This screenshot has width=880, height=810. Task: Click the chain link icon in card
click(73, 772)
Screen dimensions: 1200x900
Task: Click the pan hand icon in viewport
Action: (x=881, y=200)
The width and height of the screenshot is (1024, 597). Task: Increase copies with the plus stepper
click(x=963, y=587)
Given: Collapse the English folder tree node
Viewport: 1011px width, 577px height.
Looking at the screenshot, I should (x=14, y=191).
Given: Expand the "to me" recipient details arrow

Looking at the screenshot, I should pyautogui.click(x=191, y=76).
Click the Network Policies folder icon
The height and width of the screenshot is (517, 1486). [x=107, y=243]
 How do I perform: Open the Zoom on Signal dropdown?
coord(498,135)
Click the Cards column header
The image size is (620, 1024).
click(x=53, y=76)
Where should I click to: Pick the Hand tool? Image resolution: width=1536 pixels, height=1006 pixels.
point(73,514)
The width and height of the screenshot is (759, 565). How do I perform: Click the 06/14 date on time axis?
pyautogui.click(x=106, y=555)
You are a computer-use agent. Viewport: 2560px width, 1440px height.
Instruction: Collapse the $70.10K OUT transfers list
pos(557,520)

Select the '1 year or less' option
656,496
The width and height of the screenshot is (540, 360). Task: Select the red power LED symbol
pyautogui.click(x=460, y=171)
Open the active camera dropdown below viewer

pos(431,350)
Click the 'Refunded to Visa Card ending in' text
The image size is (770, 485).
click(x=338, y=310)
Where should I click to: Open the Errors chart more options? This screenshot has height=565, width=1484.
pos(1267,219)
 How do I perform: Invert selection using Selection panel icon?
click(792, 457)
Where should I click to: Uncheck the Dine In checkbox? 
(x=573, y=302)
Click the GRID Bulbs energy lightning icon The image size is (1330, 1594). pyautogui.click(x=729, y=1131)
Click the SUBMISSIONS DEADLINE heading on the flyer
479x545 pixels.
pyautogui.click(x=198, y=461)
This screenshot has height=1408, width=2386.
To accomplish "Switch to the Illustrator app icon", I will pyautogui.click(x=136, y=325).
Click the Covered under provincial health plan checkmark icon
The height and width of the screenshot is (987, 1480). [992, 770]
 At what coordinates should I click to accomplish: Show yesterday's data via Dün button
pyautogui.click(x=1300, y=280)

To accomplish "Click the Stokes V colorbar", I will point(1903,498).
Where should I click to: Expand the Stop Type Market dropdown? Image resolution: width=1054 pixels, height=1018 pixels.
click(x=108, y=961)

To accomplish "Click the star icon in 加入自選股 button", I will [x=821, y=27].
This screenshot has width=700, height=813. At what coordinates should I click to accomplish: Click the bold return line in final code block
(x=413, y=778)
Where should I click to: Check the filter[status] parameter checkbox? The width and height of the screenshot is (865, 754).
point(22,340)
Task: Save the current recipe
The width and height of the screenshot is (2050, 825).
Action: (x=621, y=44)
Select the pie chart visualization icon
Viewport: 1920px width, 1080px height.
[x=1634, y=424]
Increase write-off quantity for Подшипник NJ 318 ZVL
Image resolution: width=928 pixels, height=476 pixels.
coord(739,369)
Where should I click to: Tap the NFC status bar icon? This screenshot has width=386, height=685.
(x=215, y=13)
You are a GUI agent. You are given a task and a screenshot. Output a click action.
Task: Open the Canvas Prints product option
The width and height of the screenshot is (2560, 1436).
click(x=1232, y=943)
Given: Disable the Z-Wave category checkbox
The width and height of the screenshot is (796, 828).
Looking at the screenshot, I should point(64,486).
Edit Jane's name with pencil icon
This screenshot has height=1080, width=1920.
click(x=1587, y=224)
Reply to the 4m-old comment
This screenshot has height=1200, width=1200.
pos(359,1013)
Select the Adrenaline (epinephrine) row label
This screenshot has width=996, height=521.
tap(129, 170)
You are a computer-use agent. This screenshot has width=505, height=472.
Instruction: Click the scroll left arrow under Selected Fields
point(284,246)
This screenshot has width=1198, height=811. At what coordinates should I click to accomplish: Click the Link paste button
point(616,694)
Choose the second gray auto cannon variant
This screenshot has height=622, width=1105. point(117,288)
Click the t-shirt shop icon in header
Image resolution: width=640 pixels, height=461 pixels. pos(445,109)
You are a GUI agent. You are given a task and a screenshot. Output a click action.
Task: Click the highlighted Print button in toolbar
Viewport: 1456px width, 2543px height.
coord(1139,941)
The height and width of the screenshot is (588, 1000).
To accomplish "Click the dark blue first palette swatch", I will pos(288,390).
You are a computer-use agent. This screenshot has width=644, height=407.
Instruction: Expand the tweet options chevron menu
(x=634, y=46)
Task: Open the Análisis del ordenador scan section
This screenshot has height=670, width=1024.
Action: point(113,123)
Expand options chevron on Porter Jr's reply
************
-- Aim of the exercise --
Copy the rows from the line with "Where should I click to: Uncheck" up to and including the line with "pyautogui.click(x=198, y=461)".

-- Task answer --
Where should I click to: Uncheck the Dine In checkbox? 
(x=573, y=302)
Click the GRID Bulbs energy lightning icon The image size is (1330, 1594). pyautogui.click(x=729, y=1131)
Click the SUBMISSIONS DEADLINE heading on the flyer
479x545 pixels.
pyautogui.click(x=198, y=461)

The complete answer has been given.